Observation data (J2000.0 epoch)
- Constellation: Leo Minor
- Right ascension: 09^{h} 41^{m} 04.076^{s}
- Declination: +34° 43′ 58.57″
- Redshift: 0.051633
- Distance: 650 Mly (199.29 Mpc)

Characteristics
- Apparent size (V): 0.390' × 0.320'

Other designations
- IRAS 09380+3457, 2MASX J09410407+3443585, IC 2497, LEDA 165538, PGC 165538

= IC 2497 =

Spiral galaxy in the constellation Leo Minor

IC 2497 is a spiral galaxy close to the intergalactic cloud Hanny's Voorwerp. The galaxy is a former quasar, whose light lit up Hanny's Voorwerp, which is now a light echo of that extinct quasar.
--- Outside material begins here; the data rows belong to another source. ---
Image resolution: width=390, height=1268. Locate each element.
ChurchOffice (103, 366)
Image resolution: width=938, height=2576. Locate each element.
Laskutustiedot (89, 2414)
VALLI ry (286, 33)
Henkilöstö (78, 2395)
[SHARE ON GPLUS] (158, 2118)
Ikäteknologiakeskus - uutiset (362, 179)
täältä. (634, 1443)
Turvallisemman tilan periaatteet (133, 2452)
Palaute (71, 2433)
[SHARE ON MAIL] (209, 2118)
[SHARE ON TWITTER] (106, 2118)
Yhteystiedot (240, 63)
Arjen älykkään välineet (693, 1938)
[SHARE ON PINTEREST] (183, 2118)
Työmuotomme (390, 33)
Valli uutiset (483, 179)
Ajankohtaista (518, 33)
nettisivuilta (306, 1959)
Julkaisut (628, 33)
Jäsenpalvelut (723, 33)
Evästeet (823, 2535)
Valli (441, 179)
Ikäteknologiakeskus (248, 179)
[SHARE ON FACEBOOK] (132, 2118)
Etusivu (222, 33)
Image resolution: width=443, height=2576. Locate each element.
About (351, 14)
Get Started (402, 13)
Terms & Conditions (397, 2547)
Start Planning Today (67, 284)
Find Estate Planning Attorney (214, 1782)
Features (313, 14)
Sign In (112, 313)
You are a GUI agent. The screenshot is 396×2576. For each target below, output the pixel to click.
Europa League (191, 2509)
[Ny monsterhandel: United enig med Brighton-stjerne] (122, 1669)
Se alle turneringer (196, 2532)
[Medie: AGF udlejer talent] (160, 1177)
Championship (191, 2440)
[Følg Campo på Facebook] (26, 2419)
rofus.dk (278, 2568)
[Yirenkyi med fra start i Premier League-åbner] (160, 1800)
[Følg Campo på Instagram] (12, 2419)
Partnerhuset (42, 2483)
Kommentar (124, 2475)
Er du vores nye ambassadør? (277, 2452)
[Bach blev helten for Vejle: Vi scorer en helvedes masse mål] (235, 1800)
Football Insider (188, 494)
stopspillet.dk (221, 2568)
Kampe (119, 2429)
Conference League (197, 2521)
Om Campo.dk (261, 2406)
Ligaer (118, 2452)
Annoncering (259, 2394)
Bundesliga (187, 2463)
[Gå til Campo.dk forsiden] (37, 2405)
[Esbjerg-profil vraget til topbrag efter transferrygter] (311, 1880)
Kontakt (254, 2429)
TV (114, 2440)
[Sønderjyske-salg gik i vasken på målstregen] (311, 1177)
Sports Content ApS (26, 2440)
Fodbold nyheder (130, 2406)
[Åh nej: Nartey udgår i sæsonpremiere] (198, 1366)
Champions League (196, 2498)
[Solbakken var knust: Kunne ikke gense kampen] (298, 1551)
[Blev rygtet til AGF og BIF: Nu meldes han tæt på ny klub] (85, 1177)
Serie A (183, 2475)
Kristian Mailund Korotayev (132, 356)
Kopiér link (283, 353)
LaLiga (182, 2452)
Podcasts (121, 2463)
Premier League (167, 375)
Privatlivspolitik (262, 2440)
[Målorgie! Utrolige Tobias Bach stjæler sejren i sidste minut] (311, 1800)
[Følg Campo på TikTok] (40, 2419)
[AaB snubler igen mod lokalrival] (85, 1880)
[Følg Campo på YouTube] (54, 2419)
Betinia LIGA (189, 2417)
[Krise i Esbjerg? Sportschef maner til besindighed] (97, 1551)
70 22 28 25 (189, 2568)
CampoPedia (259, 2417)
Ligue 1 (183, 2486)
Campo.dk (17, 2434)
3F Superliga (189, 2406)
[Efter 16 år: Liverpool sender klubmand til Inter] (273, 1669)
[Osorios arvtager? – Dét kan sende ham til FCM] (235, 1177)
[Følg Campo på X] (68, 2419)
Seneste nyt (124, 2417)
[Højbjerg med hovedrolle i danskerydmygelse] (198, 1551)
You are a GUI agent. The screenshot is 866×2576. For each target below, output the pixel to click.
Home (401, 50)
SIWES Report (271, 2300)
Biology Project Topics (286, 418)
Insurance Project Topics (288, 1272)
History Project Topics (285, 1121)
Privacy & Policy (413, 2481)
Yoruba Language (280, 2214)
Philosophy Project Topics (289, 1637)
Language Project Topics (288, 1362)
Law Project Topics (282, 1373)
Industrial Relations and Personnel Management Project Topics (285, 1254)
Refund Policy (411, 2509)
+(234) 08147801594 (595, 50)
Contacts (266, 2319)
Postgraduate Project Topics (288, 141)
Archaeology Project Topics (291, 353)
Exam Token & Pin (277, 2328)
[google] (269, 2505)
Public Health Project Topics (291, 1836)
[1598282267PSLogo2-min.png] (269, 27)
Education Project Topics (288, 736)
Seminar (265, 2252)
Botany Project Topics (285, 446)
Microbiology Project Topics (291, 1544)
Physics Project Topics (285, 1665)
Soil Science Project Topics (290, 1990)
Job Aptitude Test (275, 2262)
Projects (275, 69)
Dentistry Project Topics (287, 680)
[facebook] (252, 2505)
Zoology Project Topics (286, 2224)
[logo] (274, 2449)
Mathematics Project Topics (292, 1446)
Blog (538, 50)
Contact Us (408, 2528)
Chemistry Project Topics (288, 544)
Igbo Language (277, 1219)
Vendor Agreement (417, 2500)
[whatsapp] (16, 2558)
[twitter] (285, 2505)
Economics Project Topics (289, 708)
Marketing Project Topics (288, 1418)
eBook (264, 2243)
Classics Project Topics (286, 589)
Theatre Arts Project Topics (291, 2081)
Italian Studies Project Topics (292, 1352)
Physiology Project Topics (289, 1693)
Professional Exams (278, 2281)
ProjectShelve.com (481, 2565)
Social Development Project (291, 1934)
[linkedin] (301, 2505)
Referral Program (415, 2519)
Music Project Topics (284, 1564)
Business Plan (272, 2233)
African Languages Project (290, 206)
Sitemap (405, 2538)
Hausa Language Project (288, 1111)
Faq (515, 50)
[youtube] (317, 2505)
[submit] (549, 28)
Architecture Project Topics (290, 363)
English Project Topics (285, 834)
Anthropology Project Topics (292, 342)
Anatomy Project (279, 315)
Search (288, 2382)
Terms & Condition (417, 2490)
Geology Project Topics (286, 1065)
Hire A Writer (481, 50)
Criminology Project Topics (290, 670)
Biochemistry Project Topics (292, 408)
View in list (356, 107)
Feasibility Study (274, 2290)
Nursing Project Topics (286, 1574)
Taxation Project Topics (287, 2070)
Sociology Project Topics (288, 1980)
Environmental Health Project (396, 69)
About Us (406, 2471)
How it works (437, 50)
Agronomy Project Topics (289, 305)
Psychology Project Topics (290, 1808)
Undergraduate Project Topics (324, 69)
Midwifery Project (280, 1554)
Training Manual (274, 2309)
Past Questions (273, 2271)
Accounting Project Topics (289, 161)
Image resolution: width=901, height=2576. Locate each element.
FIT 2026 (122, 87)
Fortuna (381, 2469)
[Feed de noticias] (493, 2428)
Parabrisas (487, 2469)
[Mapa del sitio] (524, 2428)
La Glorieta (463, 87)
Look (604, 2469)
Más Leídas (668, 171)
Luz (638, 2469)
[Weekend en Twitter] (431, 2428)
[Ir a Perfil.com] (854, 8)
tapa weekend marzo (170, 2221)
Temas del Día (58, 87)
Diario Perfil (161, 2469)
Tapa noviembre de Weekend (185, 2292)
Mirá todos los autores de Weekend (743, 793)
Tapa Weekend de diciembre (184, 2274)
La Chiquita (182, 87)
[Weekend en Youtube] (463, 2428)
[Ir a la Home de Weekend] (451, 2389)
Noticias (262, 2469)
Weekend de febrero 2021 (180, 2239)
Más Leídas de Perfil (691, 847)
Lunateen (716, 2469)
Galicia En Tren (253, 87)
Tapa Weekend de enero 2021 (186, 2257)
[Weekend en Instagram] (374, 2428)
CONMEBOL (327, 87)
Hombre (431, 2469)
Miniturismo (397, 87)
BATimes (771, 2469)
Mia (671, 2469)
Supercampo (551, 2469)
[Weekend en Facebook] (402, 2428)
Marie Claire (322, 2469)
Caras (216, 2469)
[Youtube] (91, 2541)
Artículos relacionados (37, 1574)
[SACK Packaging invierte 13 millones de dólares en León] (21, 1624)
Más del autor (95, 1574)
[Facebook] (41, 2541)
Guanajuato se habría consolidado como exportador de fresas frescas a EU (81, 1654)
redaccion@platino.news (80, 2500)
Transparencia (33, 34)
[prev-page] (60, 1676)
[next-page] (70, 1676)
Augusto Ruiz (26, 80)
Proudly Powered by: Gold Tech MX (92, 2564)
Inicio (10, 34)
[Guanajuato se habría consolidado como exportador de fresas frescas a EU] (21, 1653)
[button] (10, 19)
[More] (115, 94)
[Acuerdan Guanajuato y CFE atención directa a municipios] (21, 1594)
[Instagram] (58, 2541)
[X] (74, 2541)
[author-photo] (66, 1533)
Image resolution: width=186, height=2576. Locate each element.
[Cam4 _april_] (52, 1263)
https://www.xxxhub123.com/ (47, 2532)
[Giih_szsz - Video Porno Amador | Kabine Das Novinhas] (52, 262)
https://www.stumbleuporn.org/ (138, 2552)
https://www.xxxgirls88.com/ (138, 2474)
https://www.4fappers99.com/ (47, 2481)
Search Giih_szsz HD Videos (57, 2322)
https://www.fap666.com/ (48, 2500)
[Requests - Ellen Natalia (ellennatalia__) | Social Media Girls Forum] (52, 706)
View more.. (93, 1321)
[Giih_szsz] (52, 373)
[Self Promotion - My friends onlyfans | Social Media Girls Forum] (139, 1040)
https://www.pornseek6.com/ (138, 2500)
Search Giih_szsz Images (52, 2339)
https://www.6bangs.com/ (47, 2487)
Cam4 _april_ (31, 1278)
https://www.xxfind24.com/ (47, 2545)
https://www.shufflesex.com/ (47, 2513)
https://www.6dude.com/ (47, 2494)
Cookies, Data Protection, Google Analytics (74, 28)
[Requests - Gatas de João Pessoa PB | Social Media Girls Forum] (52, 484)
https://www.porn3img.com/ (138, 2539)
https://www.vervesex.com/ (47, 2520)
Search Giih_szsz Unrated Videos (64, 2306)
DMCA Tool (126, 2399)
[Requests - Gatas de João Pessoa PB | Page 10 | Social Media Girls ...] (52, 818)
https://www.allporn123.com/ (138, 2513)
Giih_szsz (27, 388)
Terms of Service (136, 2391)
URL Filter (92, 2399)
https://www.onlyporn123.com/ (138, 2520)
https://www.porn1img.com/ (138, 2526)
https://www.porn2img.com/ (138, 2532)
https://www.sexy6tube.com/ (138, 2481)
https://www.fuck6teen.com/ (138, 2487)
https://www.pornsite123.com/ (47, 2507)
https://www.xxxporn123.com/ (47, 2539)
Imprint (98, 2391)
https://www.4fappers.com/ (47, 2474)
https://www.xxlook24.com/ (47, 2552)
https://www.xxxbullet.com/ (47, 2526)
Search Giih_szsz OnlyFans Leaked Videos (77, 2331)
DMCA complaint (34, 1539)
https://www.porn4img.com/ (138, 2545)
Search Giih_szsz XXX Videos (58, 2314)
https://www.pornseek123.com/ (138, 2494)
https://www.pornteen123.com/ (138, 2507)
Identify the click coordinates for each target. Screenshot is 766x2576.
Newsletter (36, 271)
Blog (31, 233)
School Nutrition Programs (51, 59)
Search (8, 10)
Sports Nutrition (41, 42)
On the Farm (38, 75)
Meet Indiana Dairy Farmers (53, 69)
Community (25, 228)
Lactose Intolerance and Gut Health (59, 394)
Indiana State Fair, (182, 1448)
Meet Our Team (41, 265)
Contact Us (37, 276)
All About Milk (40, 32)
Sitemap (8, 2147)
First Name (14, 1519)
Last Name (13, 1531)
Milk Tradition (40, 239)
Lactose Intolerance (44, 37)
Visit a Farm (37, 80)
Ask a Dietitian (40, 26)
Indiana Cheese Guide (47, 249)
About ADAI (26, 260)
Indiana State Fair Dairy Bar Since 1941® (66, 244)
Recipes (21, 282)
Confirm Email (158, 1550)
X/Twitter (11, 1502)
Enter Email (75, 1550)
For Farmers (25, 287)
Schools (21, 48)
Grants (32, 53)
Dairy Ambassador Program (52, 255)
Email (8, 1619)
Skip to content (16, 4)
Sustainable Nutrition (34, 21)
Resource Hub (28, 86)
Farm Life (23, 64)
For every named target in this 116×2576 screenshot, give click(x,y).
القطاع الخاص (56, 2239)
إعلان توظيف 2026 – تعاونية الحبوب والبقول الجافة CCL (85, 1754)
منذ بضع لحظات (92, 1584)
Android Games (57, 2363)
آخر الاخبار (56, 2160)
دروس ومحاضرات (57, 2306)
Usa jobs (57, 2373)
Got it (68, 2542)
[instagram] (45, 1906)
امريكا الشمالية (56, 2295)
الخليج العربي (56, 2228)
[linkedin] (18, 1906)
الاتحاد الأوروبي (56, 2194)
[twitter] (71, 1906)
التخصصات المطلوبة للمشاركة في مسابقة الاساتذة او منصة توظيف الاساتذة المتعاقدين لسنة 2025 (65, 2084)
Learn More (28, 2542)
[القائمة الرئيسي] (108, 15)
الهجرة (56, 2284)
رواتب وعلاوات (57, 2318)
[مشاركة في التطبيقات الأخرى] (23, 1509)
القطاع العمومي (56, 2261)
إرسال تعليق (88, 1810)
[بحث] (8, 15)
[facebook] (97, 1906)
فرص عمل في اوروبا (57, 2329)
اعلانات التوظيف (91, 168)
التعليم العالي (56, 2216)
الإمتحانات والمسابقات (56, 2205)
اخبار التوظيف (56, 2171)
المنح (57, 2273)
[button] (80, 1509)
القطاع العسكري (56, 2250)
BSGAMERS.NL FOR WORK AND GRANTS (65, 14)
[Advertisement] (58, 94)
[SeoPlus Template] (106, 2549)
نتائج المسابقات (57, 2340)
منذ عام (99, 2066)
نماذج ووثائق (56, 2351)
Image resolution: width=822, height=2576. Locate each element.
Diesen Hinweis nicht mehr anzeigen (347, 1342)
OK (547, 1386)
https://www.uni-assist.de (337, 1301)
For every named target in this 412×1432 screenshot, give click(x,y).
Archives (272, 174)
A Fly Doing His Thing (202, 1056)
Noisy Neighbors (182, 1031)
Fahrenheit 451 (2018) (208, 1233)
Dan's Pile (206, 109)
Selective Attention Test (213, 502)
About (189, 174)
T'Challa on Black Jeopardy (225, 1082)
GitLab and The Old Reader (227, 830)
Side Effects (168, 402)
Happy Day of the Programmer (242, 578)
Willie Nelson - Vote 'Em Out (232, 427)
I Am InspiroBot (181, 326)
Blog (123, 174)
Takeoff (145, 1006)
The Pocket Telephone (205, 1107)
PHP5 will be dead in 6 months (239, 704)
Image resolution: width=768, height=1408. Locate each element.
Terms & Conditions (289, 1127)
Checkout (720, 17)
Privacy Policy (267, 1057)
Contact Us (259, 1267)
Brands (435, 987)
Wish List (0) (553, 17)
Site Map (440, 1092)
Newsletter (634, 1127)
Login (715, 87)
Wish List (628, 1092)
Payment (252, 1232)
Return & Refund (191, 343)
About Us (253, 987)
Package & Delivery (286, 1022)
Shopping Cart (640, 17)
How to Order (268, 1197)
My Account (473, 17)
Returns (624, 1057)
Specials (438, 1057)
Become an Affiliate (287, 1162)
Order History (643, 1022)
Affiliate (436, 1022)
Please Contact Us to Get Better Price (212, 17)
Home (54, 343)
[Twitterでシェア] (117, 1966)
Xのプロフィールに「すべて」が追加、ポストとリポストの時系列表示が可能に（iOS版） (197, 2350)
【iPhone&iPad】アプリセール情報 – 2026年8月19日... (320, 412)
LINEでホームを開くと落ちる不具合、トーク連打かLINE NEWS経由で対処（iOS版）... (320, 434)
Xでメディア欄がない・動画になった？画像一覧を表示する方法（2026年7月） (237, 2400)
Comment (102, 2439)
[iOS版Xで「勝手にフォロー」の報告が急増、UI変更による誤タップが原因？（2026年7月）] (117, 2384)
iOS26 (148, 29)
It is about 45000–70000 ly away from Hanny's Voorwerp. The quasar shut down sometime in the last 70,000 years. This revises current theories of quasar operation, as the quasar is quiescent, shutting down much faster than was thought possible, and is much cooler than predicted. The galaxy is currently 100 to 10,000 times dimmer than it was when its quasar burned into Hanny's Voorwerp.

==Supernova==
One supernova has been observed in IC 2497.
- SN 2020ilb (Type Ia, mag. 19.0868) was discovered by the Zwicky Transient Facility on 29 April 2020.